Pour les autorisations nouvelles

Que se passe-t-il si j’ai acquis des autorisations nouvelles et que les seules terres plantables sont des terres que j’exploite en fermage auprès d’un tiers ? Il est là aussi nécessaire d’obtenir une autorisation du propriétaire.

Il conviendra de préciser dans le bail, que l’accession à la propriété est différée, c’est-à-dire que le propriétaire ne devient propriétaire de la vigne (plantation et survaleur) qu’en fin de bail, ce qui laisse la possibilité au fermier d’arracher avant la fin du bail. Au contraire, si l’on arrache des vignes sur des terres en fermage et qu’on les replante sur
des terres en fermage auprès du même propriétaire, il conviendra de préciser dans le
bail que l’accession à la propriété du bailleur est immédiate.

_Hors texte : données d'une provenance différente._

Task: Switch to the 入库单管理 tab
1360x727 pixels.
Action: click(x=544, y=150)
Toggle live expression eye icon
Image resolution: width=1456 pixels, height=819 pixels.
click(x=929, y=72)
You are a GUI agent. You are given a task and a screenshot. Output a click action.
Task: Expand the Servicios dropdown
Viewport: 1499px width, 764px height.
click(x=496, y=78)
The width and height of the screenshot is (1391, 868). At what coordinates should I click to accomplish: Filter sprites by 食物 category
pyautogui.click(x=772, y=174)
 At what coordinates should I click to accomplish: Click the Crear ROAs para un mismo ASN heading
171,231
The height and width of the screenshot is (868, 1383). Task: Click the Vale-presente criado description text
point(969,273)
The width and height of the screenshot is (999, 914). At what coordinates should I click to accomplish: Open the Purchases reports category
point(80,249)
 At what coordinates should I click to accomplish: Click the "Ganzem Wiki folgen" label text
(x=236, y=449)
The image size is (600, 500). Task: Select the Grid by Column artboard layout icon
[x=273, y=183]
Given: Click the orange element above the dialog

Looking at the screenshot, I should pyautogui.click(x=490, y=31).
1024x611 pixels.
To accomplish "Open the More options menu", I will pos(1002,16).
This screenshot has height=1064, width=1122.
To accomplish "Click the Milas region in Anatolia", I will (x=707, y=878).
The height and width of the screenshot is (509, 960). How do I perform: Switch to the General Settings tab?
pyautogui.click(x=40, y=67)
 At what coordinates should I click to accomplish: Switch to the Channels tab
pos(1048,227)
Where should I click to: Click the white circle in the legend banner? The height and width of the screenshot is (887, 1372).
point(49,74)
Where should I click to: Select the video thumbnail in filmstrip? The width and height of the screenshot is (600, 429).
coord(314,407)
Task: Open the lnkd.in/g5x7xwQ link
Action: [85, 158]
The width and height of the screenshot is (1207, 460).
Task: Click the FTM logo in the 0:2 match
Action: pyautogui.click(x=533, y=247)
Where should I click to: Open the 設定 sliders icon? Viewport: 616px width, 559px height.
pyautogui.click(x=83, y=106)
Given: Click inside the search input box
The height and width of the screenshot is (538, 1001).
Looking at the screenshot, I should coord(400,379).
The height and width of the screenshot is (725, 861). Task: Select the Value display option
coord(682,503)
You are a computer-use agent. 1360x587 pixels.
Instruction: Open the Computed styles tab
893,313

Par ailleurs, il sera difficile à un père de donner des surfaces en terre à son fils exploitant alors que la parcelle est en vigne, même si c’est la société qui a planté avec ses autorisations nouvelles et à ses frais : le notaire constatera que la parcelle donnée est en vigne, CVI oblige.

Enfin, la plantation par la société, avec ses autorisations de plantation nouvelle, sur les terres d’un des associés est à bien réfléchir, pour équilibrer cet enrichissement patrimonial dans le temps et assurer l’équité entre les associés, sauf à planter sur des surfaces appartenant à la société.

Nous ne saurions que vous conseiller, et avant de réaliser la plantation, de proposer au propriétaire un avenant au bail précisant les conditions éventuelles d’indemnités à prévoir en fin de bail.

En conclusion

Les actes juridiques liés au foncier sont souvent complexes et coûteux (états des lieux dans les baux, droits de mutations et d’enregistrements, rédactions d’actes), ce qui fait que par soucis de simplicité ou d’économie, ils ne sont bien souvent pas établis comme ils le devraient. Cependant, les conséquences peuvent être importantes et parfois encore plus coûteuses. C’est pourquoi, il est préférable d’être rigoureux dans la gestion des plantations, de privilégier au maximum la cohérence juridique entre sol, plante et droit, et quand cela n’est pas possible, réaliser tous les actes nécessaires à la sécurisation de l’opération. Bien entendu, il est conseillé pour cela de se faire accompagner de son notaire ou de son conseiller juridique.

*Les parents ont conservé l’usufruit pour percevoir le fermage et ont donné la nue-propriété à leurs enfants sans pour cela faire un partage des biens.